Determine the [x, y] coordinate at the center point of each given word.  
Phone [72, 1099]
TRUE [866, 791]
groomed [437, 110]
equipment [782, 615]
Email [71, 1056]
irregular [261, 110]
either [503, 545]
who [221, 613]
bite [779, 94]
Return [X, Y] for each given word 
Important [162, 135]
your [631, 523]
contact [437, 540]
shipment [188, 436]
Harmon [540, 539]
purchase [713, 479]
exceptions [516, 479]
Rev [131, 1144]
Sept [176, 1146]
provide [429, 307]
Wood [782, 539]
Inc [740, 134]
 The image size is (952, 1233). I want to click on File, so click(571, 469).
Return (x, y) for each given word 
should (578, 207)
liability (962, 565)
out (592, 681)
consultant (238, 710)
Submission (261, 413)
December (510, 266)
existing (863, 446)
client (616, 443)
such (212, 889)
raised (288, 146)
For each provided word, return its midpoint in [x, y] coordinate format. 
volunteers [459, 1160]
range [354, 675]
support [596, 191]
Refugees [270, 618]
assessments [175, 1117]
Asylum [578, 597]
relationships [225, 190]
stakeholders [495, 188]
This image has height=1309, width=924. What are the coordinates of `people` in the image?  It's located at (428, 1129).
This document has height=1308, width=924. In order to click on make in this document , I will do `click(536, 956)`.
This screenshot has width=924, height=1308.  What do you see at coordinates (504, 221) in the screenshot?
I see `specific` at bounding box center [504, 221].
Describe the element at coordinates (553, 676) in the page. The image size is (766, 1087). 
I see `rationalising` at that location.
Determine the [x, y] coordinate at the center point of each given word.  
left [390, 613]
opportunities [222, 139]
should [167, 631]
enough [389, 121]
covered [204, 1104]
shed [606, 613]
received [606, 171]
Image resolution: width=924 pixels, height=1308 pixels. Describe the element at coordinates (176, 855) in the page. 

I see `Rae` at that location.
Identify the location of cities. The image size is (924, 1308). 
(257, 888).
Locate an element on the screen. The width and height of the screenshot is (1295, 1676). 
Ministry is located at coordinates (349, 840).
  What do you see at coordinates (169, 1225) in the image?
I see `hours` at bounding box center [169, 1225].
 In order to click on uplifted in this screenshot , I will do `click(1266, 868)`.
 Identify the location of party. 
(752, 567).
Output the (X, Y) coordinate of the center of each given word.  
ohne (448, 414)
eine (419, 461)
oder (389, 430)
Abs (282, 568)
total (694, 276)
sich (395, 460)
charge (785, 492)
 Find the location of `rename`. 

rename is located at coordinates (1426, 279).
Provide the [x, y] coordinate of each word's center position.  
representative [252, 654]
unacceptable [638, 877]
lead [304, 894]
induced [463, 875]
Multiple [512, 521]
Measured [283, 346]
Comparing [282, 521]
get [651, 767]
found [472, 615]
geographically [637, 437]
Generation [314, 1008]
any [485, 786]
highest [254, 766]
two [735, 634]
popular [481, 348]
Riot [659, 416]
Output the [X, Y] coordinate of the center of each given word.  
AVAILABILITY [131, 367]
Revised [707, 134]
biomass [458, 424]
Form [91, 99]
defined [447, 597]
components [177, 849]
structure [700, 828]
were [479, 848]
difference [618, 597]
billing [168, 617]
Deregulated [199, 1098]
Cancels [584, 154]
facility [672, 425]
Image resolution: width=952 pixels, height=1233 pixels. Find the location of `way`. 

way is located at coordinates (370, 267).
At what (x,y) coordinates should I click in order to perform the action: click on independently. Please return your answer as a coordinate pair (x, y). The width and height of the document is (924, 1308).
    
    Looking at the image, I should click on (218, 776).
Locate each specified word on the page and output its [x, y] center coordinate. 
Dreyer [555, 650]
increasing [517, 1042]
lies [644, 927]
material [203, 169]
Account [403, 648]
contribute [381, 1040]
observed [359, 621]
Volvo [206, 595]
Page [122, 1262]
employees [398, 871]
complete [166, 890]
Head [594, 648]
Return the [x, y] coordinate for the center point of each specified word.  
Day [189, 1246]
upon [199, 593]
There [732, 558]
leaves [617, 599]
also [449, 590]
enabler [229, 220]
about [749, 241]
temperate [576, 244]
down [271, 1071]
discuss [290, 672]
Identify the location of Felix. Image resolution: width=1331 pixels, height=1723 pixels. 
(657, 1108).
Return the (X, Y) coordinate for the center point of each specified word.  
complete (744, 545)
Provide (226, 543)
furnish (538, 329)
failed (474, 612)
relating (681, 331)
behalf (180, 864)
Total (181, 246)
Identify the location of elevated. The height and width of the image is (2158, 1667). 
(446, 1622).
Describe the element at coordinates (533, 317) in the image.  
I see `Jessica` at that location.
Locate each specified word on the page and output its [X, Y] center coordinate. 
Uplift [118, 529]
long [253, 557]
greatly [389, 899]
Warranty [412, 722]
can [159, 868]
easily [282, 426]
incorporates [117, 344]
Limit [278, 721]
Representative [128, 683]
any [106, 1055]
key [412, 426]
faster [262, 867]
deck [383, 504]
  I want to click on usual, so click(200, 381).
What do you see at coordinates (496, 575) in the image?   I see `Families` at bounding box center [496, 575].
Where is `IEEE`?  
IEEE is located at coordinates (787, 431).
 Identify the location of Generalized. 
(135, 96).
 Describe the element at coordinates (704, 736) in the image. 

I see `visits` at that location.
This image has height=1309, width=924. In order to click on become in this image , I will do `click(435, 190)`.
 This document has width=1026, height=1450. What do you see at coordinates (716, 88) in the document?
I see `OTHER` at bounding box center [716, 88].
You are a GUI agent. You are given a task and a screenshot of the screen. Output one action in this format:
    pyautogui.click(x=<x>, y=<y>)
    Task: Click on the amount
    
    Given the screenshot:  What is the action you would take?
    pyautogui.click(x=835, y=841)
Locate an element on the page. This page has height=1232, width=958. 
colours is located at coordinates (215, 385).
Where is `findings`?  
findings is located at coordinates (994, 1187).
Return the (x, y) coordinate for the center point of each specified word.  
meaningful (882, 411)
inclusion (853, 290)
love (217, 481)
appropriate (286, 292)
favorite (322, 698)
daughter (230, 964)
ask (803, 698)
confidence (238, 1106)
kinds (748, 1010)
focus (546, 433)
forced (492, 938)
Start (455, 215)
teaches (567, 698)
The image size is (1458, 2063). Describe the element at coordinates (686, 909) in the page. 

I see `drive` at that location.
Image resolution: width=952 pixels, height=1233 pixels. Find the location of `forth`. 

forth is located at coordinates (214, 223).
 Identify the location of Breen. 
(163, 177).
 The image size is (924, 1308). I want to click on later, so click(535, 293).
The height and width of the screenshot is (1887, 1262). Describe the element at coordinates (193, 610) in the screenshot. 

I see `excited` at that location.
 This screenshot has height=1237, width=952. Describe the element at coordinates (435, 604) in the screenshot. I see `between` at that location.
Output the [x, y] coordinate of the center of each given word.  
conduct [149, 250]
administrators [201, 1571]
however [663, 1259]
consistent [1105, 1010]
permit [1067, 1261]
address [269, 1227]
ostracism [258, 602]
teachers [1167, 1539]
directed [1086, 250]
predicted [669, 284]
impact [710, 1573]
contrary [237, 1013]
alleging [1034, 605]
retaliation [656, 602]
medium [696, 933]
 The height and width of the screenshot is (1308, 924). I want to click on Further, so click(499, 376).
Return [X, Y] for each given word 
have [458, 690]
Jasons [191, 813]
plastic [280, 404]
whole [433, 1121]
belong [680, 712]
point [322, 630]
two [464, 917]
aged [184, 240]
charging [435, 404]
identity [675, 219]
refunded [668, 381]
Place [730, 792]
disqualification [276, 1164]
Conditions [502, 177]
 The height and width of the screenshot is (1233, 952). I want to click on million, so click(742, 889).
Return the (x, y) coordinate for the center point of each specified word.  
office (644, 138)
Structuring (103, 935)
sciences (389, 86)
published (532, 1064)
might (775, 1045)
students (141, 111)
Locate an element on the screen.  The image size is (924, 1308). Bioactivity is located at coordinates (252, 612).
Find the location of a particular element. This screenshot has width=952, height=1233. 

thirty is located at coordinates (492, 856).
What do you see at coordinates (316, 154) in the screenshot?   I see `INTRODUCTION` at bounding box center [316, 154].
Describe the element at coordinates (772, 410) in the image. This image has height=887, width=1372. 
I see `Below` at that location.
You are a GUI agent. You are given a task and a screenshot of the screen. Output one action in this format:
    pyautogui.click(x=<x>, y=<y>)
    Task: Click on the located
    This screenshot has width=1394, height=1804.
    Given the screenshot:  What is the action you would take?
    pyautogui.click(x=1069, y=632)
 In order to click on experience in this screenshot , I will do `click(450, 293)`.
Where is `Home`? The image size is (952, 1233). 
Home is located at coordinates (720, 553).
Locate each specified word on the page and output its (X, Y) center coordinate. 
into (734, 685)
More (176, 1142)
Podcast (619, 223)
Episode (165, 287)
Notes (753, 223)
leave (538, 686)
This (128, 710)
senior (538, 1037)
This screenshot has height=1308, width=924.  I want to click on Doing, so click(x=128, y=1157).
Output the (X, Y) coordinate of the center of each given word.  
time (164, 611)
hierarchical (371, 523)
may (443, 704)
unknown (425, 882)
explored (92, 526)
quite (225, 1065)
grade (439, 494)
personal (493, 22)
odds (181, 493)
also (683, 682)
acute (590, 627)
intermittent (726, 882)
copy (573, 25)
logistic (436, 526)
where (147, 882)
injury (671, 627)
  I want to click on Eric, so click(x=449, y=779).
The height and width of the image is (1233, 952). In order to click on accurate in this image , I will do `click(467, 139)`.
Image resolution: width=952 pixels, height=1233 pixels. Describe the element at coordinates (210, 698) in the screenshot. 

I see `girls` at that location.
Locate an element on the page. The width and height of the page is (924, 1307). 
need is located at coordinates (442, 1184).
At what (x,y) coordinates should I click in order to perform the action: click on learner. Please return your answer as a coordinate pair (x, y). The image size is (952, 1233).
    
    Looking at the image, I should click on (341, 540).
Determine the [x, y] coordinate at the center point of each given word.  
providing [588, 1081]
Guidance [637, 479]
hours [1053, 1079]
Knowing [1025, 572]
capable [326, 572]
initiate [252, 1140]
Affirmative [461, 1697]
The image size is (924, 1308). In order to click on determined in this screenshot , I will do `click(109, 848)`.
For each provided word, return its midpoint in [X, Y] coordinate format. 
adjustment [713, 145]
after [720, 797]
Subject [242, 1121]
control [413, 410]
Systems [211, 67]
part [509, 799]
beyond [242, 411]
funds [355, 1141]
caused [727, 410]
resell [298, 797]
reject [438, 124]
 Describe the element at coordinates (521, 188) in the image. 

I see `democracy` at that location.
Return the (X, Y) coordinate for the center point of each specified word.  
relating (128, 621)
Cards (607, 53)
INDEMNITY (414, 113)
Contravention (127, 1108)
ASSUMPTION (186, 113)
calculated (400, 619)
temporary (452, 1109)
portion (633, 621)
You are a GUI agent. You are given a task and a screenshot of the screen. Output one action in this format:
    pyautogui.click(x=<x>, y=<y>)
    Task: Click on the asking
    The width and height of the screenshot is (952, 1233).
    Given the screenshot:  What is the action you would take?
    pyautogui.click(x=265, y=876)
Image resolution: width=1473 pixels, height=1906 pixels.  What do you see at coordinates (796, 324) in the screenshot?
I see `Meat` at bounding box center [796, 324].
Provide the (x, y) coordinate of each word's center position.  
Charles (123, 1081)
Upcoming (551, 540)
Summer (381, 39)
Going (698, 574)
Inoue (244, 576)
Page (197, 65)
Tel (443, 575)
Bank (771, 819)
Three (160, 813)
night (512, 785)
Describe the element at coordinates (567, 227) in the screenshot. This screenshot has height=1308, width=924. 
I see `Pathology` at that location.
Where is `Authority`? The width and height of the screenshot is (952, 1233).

▬▬▬▬▬▬

Given request: Reproduce verbatim everything in the records from the line containing "Subject [242, 1121]" down to the line containing "night (512, 785)", including both of those lines.

Response below:
Subject [242, 1121]
control [413, 410]
Systems [211, 67]
part [509, 799]
beyond [242, 411]
funds [355, 1141]
caused [727, 410]
resell [298, 797]
reject [438, 124]
 Describe the element at coordinates (521, 188) in the image. 

I see `democracy` at that location.
Return the (X, Y) coordinate for the center point of each specified word.  
relating (128, 621)
Cards (607, 53)
INDEMNITY (414, 113)
Contravention (127, 1108)
ASSUMPTION (186, 113)
calculated (400, 619)
temporary (452, 1109)
portion (633, 621)
You are a GUI agent. You are given a task and a screenshot of the screen. Output one action in this format:
    pyautogui.click(x=<x>, y=<y>)
    Task: Click on the asking
    The width and height of the screenshot is (952, 1233).
    Given the screenshot:  What is the action you would take?
    pyautogui.click(x=265, y=876)
Image resolution: width=1473 pixels, height=1906 pixels.  What do you see at coordinates (796, 324) in the screenshot?
I see `Meat` at bounding box center [796, 324].
Provide the (x, y) coordinate of each word's center position.  
Charles (123, 1081)
Upcoming (551, 540)
Summer (381, 39)
Going (698, 574)
Inoue (244, 576)
Page (197, 65)
Tel (443, 575)
Bank (771, 819)
Three (160, 813)
night (512, 785)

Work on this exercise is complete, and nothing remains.